▶ _SOURCE EXTRACT_
*** Begin section ***

I suspect Eric Goldman will be unhappy: Here, LeadClick
solicited and hired the affiliate marketers to advertise LeanSpa’s products,
knowing that affiliates used fake news pages and advised them about which
products should be advertised in the fake investigations. Plus, its media buys materially contributed
to the unlawful nature of the fake news sites “by providing affiliates running
fake news sites with a way to direct consumers from genuine news sites to fake
news sites.” Because the deception came from the misrepresentation that
independent testing was being conducted by genuine news reporters, LeadClick’s
media buying “contributed to that deception by providing consumers with yet
another reason to think that the news site was genuine.”
LeadClick also lost its arguments against the requested
monetary remedies. First, LeadClick argued that there were genuine factual
disputes about consumer reliance. While
proof of reliance is required for a traditional common law fraud claim, the
FTCA is not that. “Requiring proof of
subjective reliance by each individual consumer would thwart effective
prosecutions of large consumer redress actions and frustrate the statutory
goals of the section.” The FTC raised a presumption of reliance by showing that
LeadClick made material misrepresentations, those misrepresentations were
widely disseminated, and consumers bought the advertised products. LeadClick
did not rebut that presumption.

*** End section ***

▶ _GIVEN INFORMATION_

*** Begin section ***

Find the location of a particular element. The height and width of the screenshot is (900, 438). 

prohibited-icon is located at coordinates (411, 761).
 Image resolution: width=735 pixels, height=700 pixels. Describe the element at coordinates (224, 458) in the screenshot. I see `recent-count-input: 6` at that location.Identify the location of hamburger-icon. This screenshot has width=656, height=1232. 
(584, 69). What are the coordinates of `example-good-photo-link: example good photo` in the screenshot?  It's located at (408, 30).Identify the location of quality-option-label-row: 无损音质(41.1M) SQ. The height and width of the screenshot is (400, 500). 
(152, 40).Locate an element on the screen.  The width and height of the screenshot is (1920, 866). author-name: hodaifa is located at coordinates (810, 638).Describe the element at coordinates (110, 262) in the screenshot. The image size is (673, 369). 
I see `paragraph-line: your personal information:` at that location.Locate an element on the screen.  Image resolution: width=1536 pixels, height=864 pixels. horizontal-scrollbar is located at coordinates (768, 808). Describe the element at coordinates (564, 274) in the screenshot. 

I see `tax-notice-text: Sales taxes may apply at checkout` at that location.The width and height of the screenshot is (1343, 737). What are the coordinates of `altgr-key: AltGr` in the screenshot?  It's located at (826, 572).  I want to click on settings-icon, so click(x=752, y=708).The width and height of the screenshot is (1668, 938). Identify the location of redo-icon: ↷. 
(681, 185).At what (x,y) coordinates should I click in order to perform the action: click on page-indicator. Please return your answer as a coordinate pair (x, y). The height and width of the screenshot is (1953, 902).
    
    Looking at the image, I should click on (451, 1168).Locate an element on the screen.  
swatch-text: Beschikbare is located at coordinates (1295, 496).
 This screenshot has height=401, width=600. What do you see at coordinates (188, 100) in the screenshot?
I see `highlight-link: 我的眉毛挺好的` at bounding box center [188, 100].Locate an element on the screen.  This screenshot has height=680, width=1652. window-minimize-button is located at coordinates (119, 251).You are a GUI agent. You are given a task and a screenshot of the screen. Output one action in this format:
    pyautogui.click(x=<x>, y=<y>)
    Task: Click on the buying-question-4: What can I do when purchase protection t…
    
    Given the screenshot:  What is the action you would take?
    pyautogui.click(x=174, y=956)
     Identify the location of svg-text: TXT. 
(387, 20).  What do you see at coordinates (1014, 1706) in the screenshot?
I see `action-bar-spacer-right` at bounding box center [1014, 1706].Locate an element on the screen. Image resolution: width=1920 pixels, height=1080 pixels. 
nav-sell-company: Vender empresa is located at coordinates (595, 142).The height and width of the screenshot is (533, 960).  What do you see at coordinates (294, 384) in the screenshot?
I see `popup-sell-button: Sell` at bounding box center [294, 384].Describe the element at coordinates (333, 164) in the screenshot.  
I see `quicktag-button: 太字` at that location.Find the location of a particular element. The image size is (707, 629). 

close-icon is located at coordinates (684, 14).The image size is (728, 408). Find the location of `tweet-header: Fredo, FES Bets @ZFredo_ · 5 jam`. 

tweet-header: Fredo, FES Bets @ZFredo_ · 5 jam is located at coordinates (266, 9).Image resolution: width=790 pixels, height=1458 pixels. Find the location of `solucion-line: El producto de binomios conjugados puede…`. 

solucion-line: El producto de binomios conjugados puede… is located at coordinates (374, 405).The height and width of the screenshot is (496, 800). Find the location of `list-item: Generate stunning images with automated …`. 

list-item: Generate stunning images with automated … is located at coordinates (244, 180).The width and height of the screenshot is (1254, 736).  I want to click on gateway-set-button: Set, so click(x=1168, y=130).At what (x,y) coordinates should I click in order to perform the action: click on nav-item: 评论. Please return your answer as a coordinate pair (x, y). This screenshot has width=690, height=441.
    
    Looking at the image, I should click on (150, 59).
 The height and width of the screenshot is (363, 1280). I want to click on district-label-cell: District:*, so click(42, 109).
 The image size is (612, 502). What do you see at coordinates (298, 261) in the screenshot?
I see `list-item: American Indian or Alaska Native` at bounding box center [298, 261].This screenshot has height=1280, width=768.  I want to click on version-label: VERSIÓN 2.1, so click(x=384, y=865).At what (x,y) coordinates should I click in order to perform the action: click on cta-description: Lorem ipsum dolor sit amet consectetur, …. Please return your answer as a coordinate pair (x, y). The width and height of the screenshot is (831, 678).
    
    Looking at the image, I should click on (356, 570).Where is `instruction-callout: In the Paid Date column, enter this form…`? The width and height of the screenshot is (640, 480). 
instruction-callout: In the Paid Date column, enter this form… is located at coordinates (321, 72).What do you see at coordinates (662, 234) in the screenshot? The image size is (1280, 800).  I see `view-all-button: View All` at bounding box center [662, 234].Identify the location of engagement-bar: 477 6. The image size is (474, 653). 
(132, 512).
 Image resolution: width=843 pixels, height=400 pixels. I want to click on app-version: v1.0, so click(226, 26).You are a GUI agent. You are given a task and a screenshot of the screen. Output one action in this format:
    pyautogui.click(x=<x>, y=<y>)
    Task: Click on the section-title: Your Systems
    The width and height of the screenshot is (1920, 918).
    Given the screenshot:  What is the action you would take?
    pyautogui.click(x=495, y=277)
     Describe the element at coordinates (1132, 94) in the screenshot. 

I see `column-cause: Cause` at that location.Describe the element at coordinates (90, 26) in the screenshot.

*** End section ***

▶ _DIRECTIONS_
In the text on LeadClick, what did the FTC show in order to raise a presumption of reliance? The lines are separate material, apart from the text on LeadClick.

▶ _ANSWER AREA_
It showed that LeadClick made material misrepresentations, that those misrepresentations were widely disseminated, and that consumers bought the advertised products.